[PATCH 04/11] VFS: introduce dentry_lookup_continue()

NeilBrown posted 11 patches 1 month, 3 weeks ago
There is a newer version of this series
[PATCH 04/11] VFS: introduce dentry_lookup_continue()
Posted by NeilBrown 1 month, 3 weeks ago
A few callers operate on a dentry which they already have - unlike the
normal case where a lookup proceeds an operation.

For these callers dentry_lookup_continue() is provided where other
callers would use dentry_lookup().  The call will fail if, after the
lock was gained, the child is no longer a child of the given parent.

There are a couple of callers that want to lock a dentry in whatever
its current parent is.  For these a NULL parent can be passed, in which
case ->d_parent is used.  In this case the call cannot fail.

The idea behind the name is that the actual lookup occurred some time
ago, and now we are continuing with an operation on the dentry.

When the operation completes done_dentry_lookup() must be called.  An
extra reference is taken when the dentry_lookup_continue() call succeeds
and will be dropped by done_dentry_lookup().

This will be used in smb/server, ecryptfs, and overlayfs, each of which
have their own lock_parent() or parent_lock() or similar; and a few
other places which lock the parent but don't check if the parent is
still correct (often because rename isn't supported so parent cannot be
incorrect).

* PROMPT 1
From the dentry_lookup_continue() patch description, reproduce word for word the part that opens with the words containing "This will be" and closes with "incorrect).".
* PROMPT 2
Answer these questions from the dentry_lookup_continue() patch description:
(a) Which function must be called when the operation completes?
(b) What is used when a NULL parent is passed?
(c) Which three places are named as future users of dentry_lookup_continue()?
* PROMPT 3
Decide whether each statement agrees with the dentry_lookup_continue() patch description. Give yes or no, then quote the deciding words.
(a) When a NULL parent is passed, the call cannot fail.
(b) No extra reference is taken when the call succeeds.
(c) This patch belongs to the latest version of its series.

* RECORDS PROVIDED
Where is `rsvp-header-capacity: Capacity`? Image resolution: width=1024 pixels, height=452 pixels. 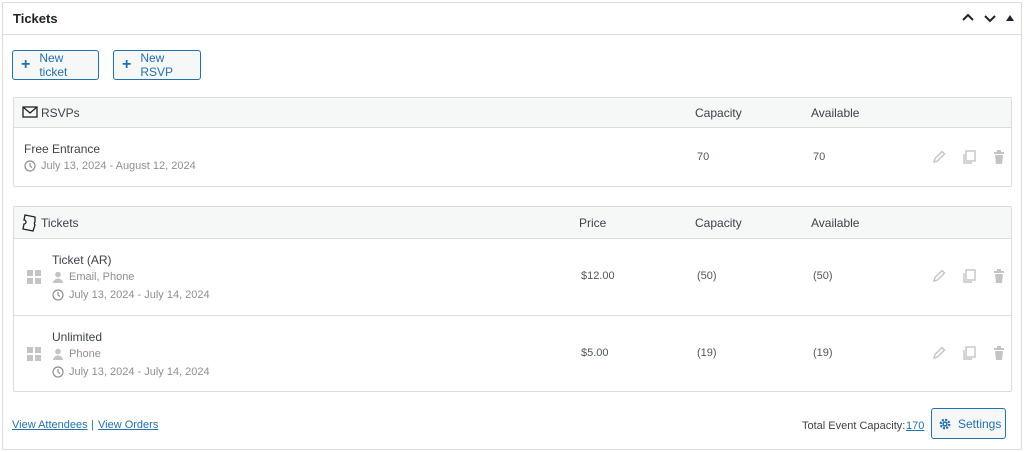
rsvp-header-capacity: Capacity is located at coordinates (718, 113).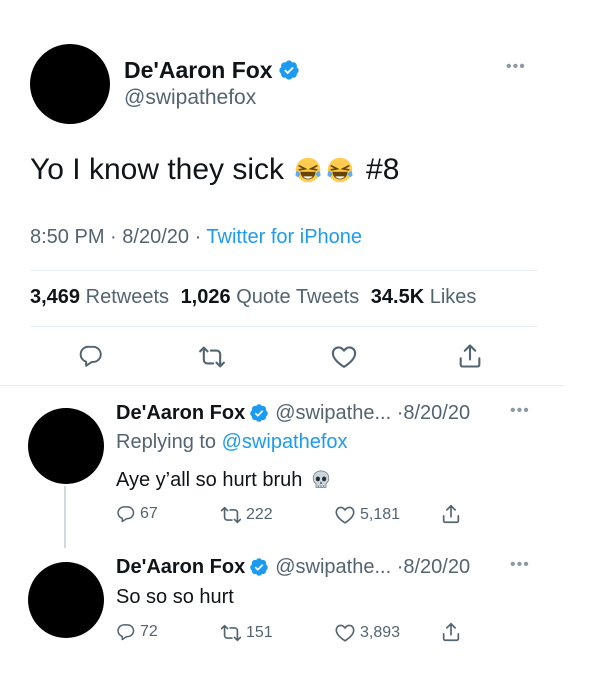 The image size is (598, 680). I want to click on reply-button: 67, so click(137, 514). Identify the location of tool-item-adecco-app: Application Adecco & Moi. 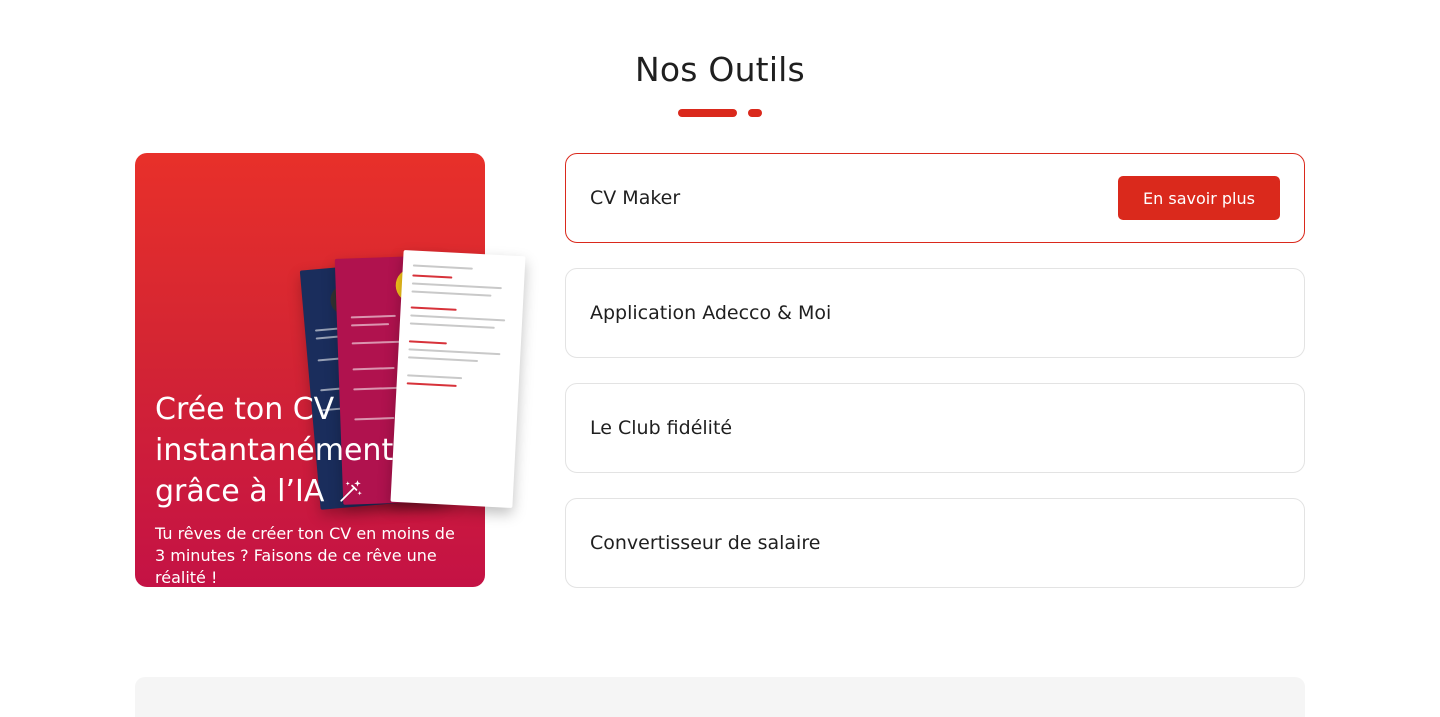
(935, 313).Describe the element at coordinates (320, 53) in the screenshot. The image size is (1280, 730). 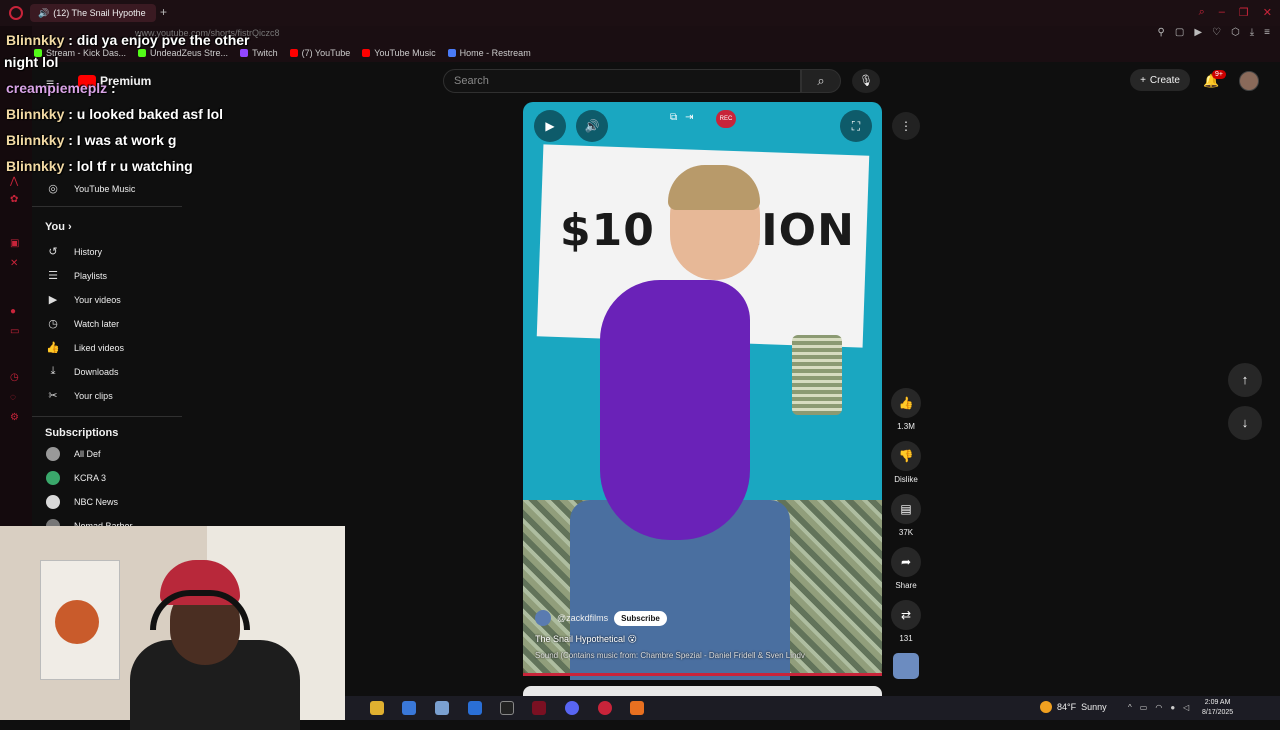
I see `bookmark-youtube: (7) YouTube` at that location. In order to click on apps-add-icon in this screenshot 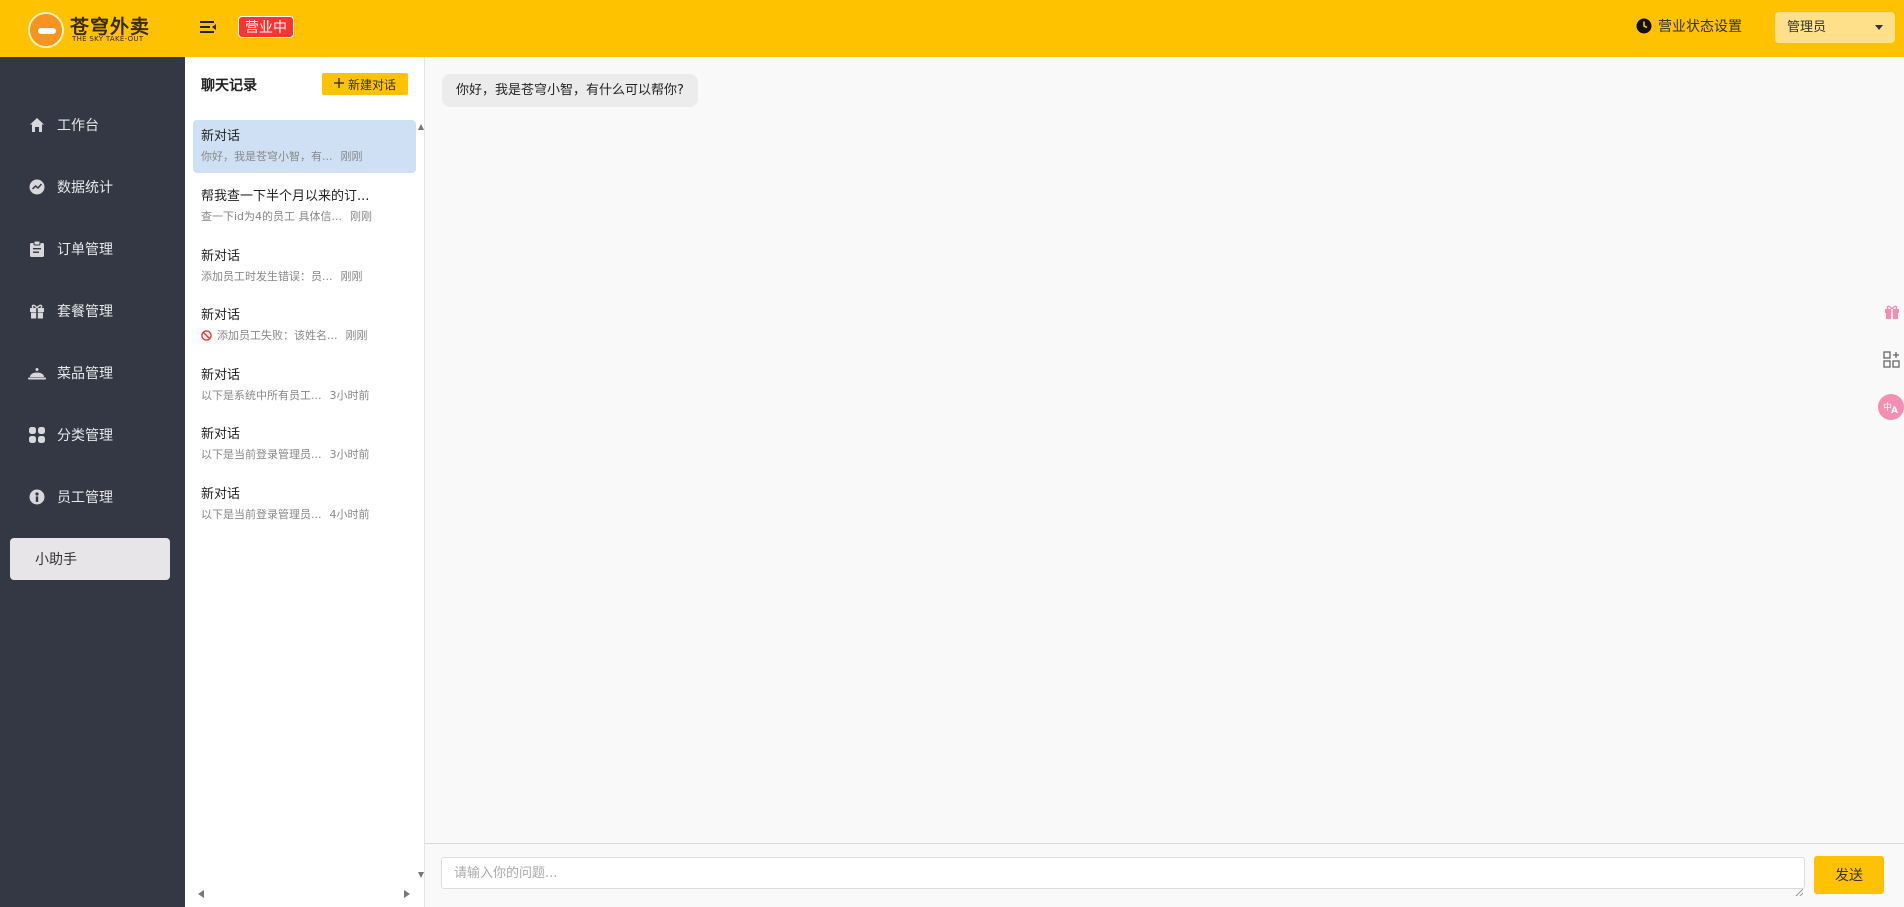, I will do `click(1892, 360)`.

* * *

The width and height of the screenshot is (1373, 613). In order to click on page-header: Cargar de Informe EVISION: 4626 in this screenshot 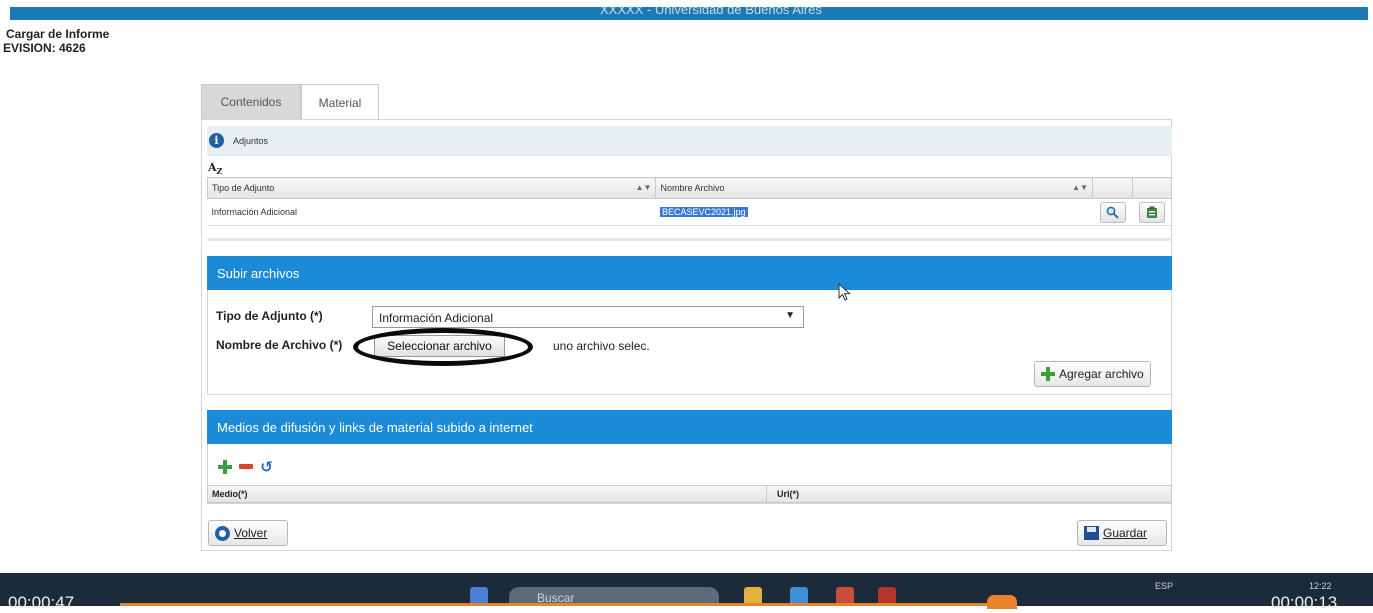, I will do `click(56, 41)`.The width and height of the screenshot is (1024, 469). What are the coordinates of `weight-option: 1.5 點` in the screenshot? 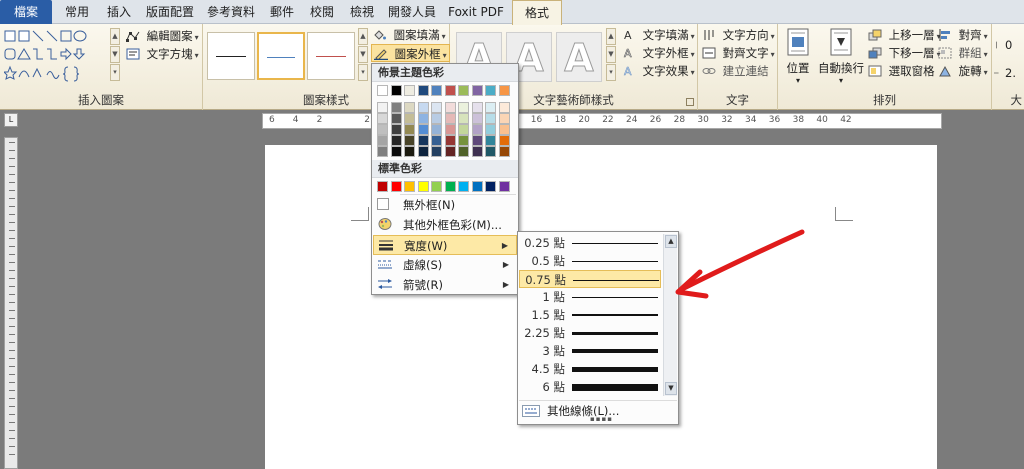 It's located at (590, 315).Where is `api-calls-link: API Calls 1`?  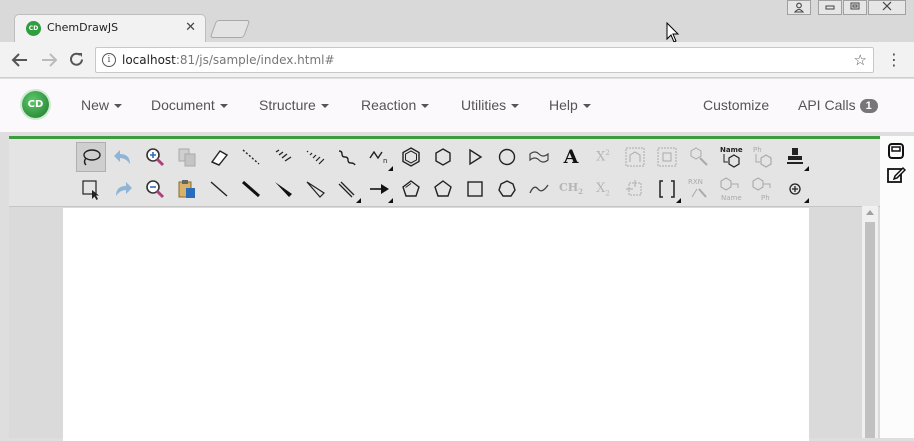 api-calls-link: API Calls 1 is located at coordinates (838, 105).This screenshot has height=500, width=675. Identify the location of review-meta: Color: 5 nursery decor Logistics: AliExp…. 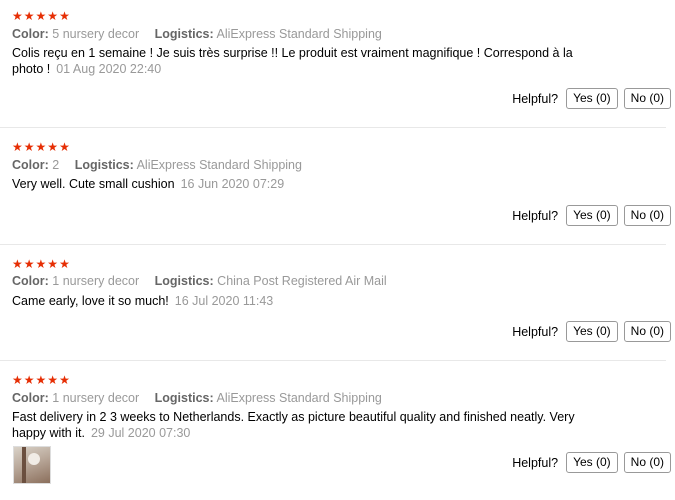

* EXPECTED OUTPUT 1
This will be used in smb/server, ecryptfs, and overlayfs, each of which
have their own lock_parent() or parent_lock() or similar; and a few
other places which lock the parent but don't check if the parent is
still correct (often because rename isn't supported so parent cannot be
incorrect).

* EXPECTED OUTPUT 2
(a) done_dentry_lookup()
(b) ->d_parent
(c) smb/server, ecryptfs, and overlayfs

* EXPECTED OUTPUT 3
(a) Yes: "In this case the call cannot fail."
(b) No: "An extra reference is taken when the dentry_lookup_continue() call succeeds"
(c) No: "There is a newer version of this series"